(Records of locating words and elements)
_ _ _ _ _

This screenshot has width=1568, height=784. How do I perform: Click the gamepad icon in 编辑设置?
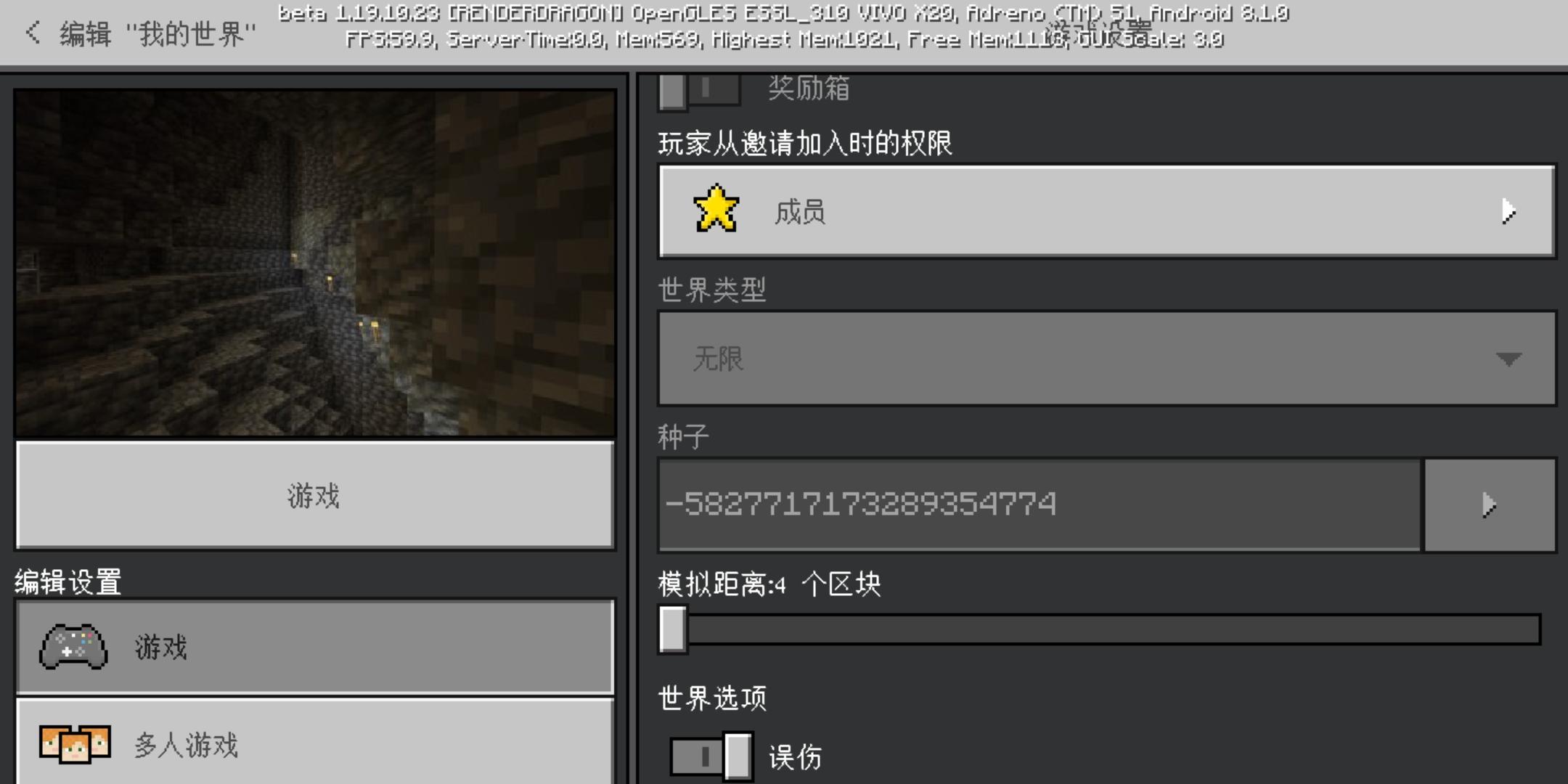tap(73, 646)
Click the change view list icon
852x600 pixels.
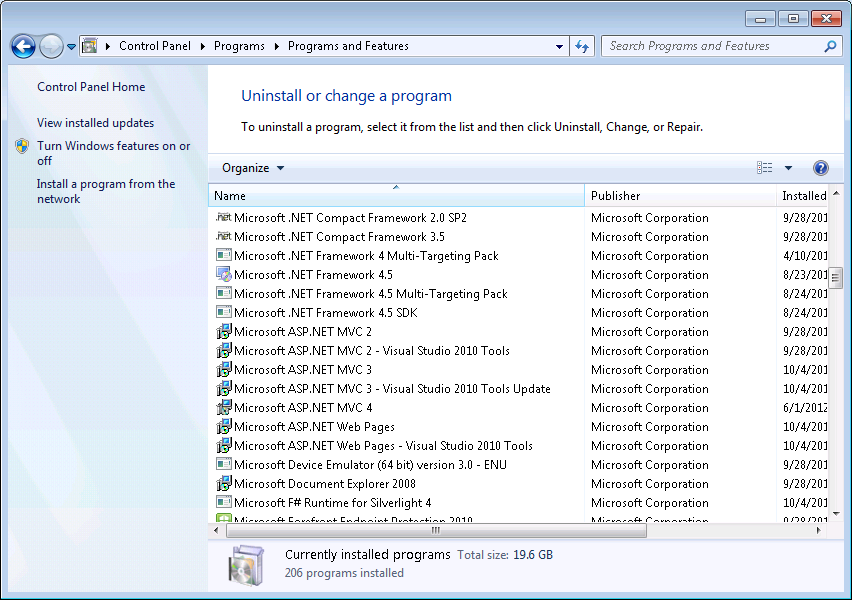[x=765, y=168]
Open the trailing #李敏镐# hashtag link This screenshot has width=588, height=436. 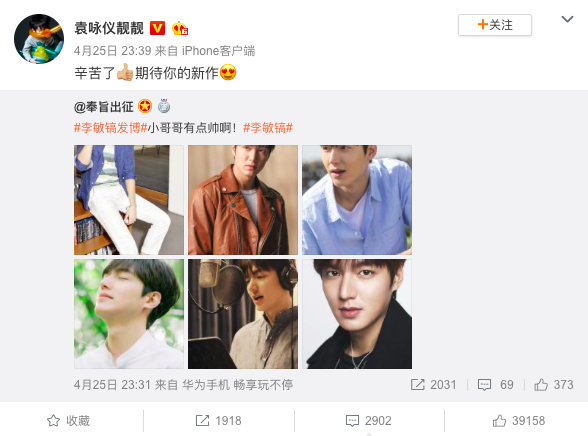coord(268,128)
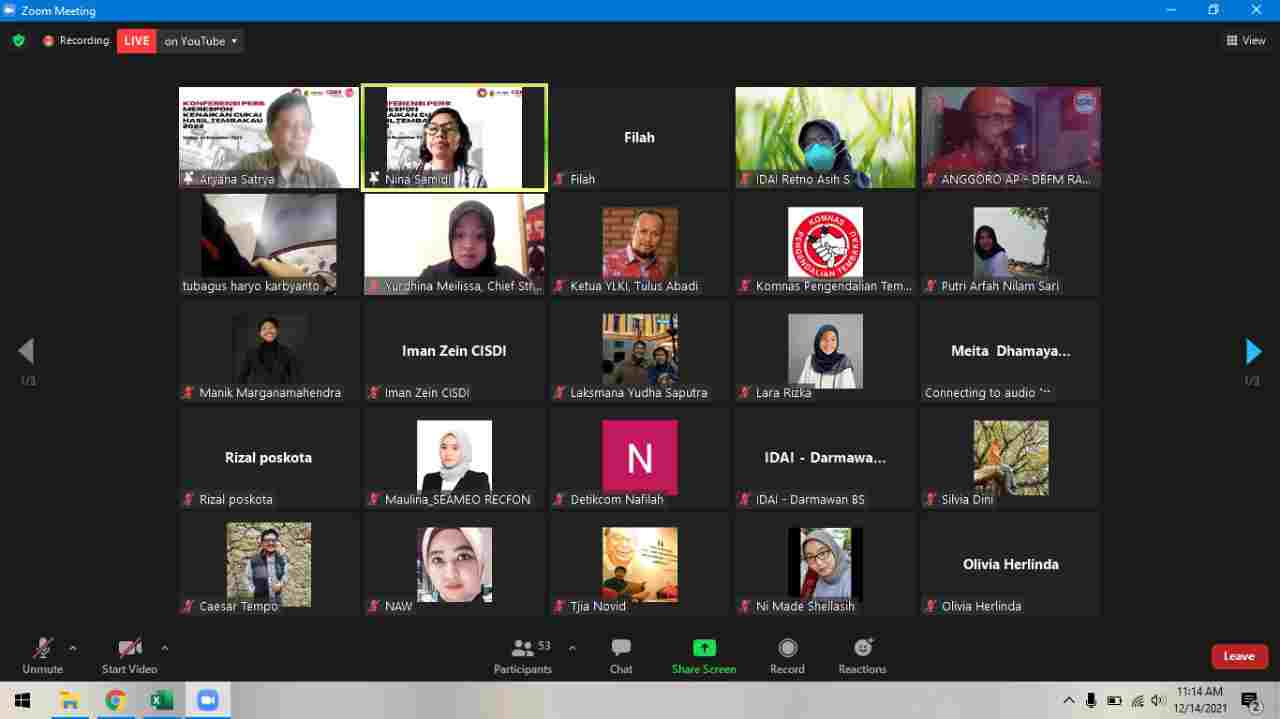Viewport: 1280px width, 719px height.
Task: Select Nina Samidi's highlighted video tile
Action: coord(454,136)
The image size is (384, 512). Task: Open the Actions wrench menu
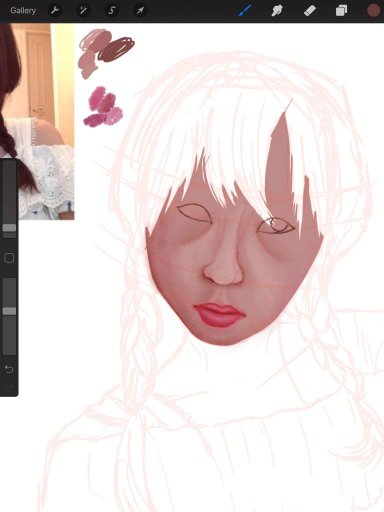point(55,11)
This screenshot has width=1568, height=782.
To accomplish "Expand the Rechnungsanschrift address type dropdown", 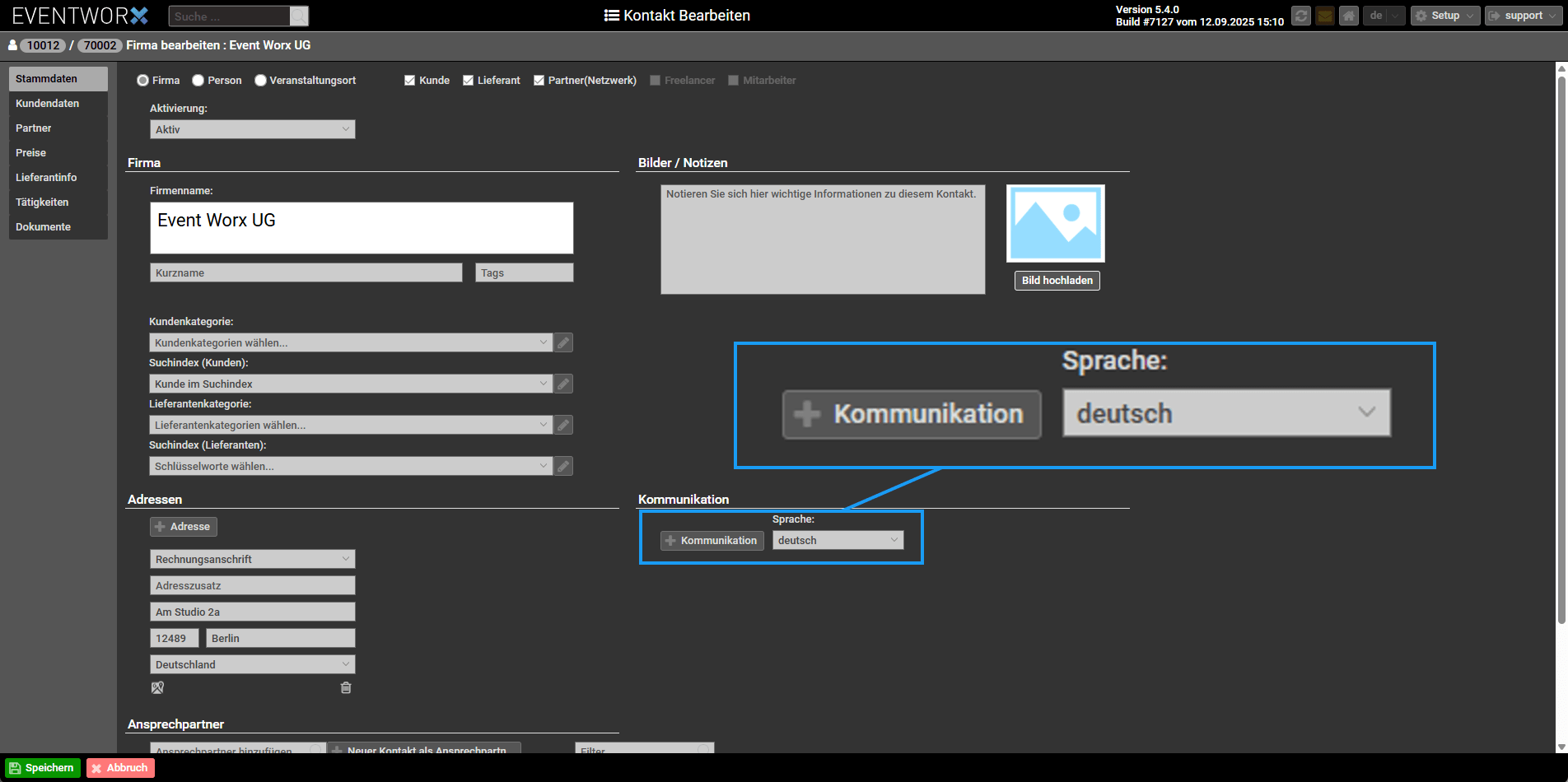I will coord(252,559).
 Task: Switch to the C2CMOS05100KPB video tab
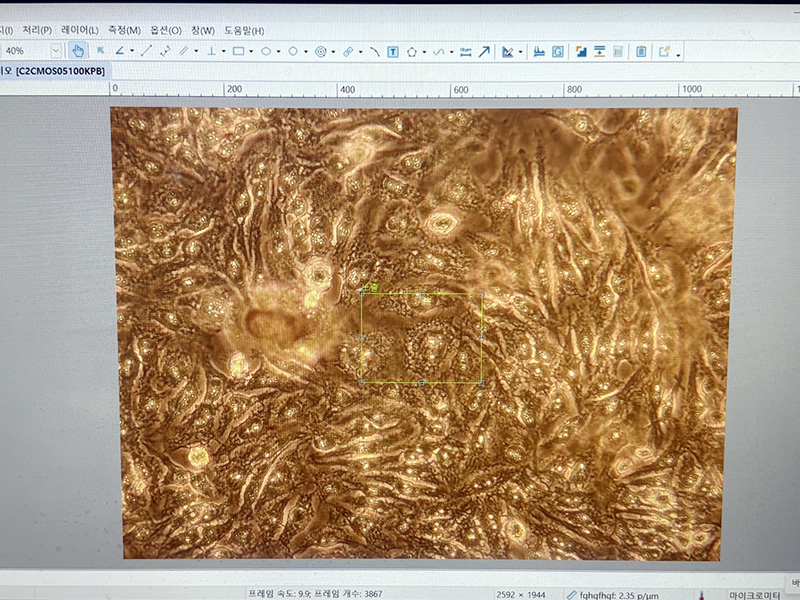pos(59,71)
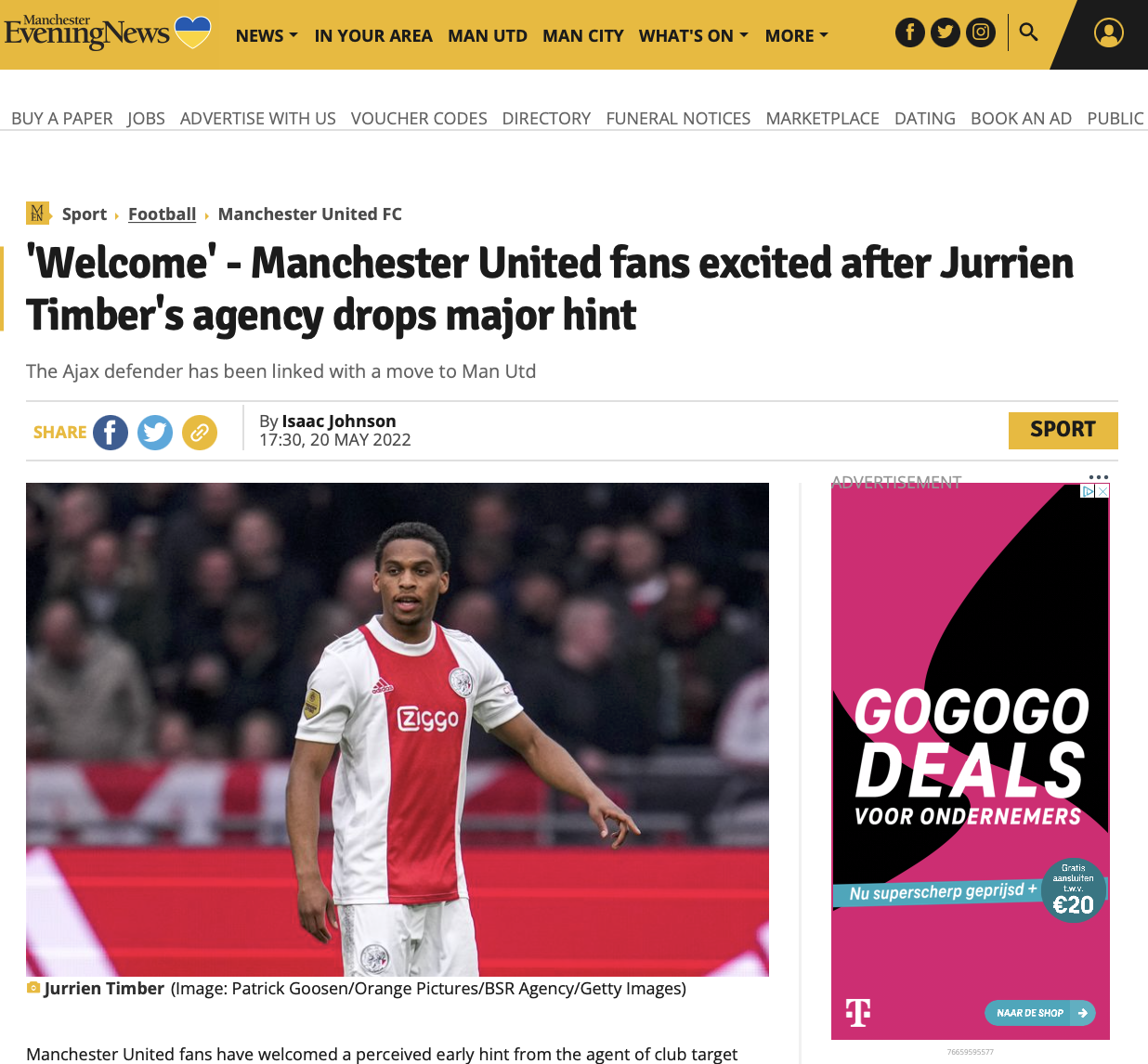
Task: Open the Twitter icon in header
Action: (x=946, y=32)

_ _ _ _ _

_TASK INSTRUCTIONS_:
Pull out every line above that contains the word "Click", and copy each one in full. Treat uppercase and lowercase letters as different.

_TASK RESULT_:
This screenshot has width=1568, height=784. How do I perform: Click the gamepad icon in 编辑设置?
Click the change view list icon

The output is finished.